Defining Lubrication Excellence

Only after we establish the Optimum Reference State do we have a way to define the meaning of lubrication excellence:

“Lubrication excellence is achieved when the current state of lubrication approaches that of the Optimum Reference State.”

Noria often uses a spider diagram to benchmark a plant’s current lubrication state across 11 categories relative to the Optimum Reference State (represented by the outer perimeter of the diagram). Each spoke of the diagram is a cumulative measure of lubrication performance against critical attributes within that category. The diagram gives a convenient snapshot of lubrication quality at a plant as well as the opportunity for improvement.

The ORS is a state of preparedness and condition readiness that enables lubrication excellence. It gives the machine and its work environment “reliability DNA” as it relates to lubrication. Let’s take a look at some of these enabling attributes of the ORS:

  • People Preparedness. People are trained to modern lubrication skill standards and have certified competencies.
  • Machine Preparedness. Machines have the necessary design and accouterments for quality inspection, lubrication, contamination control, oil sampling, etc.
  • Precision Lubricants. Lubricants are correctly selected across key physical, chemical and performance properties, including base oil, viscosity, additives, film strength, oxidation stability, etc.
  • Precision Lubrication. Lubrication procedures, frequencies, amounts, locations, etc., are precisely designed to achieve the reliability objectives.
  • Oil Analysis. This includes optimal selection of the oil analysis lab, test slate, sampling frequency, alarm limits, troubleshooting rationale, etc.

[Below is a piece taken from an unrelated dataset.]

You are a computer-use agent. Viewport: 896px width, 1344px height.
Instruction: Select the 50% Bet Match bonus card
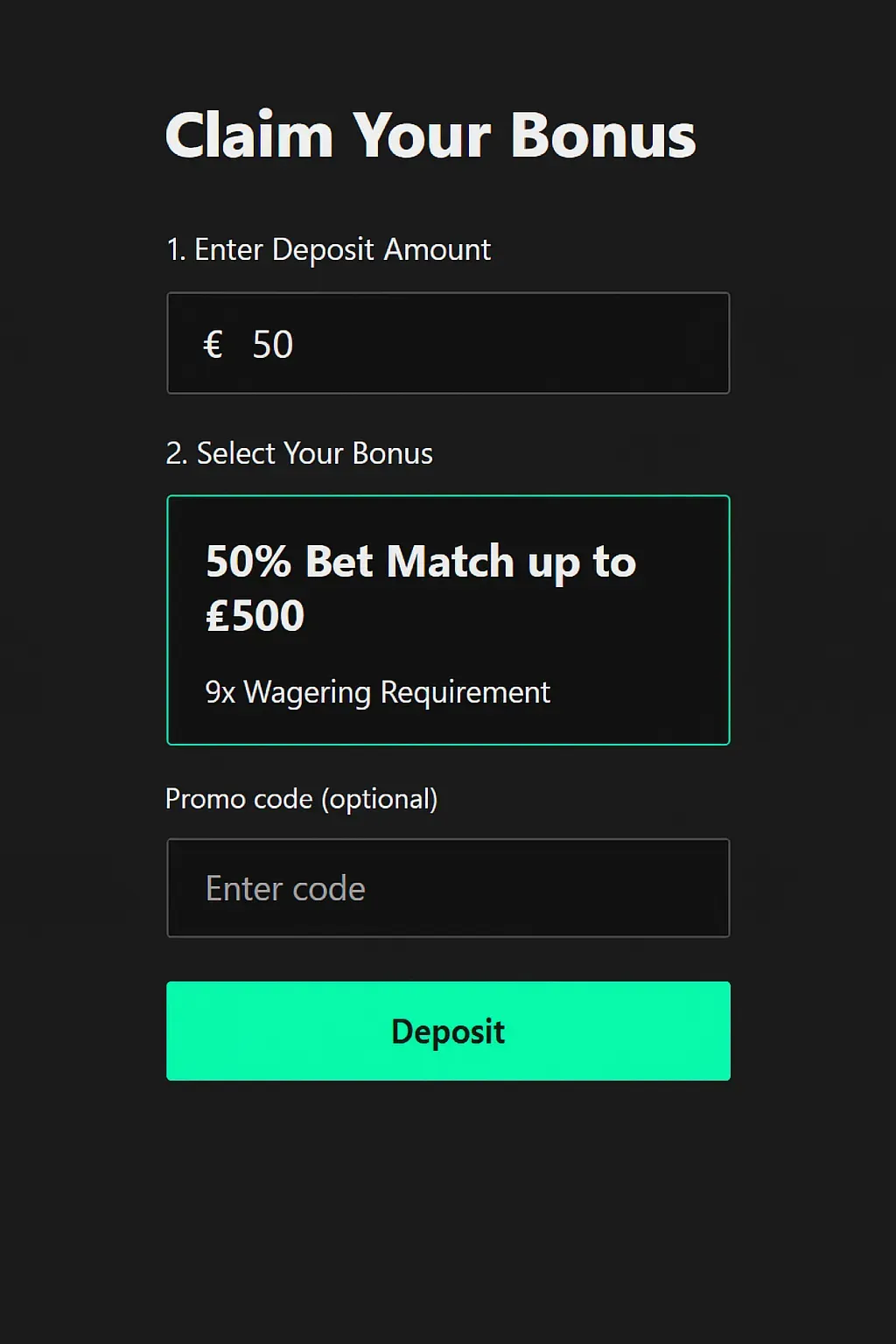(x=448, y=620)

66% of lubrication professionals say their plant has not yet achieved lubrication excellence, based on survey results at


Critical attributes are the building blocks of the Optimum Reference State. These can be broken down into primary and secondary attributes. A primary attribute directly enables a desired level of machine reliability (e.g., the lubricant contaminant level will not exceed ISO 16/13/10). A secondary attribute supports or indirectly enables a primary attribute (e.g., a machine with a high-performance filter). The sum total of all lubrication ORS attributes in a plant is an engineering specification for lubrication excellence.

Moving toward the Optimum Reference State is nearly always a process of modification and transformation. For many plants, this may require more of an intervention. Sometimes the best time for transformation is immediately after a crisis, such as after a costly business interruption from a machine failure.

The modifications needed to enable the ORS can be numerous depending on the type and size of the plant. These include modifying people, machines, procedures, PMs and inspections, as well as condition-based maintenance activities.

Plants approaching the Optimum Reference State might see asset utilization numbers increase from 5 to 10 percent and maintenance cost reductions as high as 10 to 50 percent. Of course, this depends on industry and many operating conditions.

Over the years, Noria has monitored and observed top performers worldwide in the lubrication field. We’ve looked for unique traits that set these companies apart. We’ve found differences that are measurable, verifiable and controllable. These constitute the Optimum Reference State. The benefits are real, and so too are the opportunities to achieve them.

4 Features of ORS Critical Attributes

Critical attributes of the Optimum Reference State (ORS) are similar to dynamic balance and precision alignment in rotating equipment. These necessary precursors to reliability are selected and measured by scientific and engineering methods. Each attribute must be:

  1. Precise and definable (e.g., a specific lubricant sump level),
  2. Measurable (e.g., a specific viscosity) or verifiable (e.g., a sample port location),
  3. Controllable (by modification) and sustainable (by program continuity),
  4. Able to achieve the desired reliability objectives related to the financial benefit, safety and machine readiness.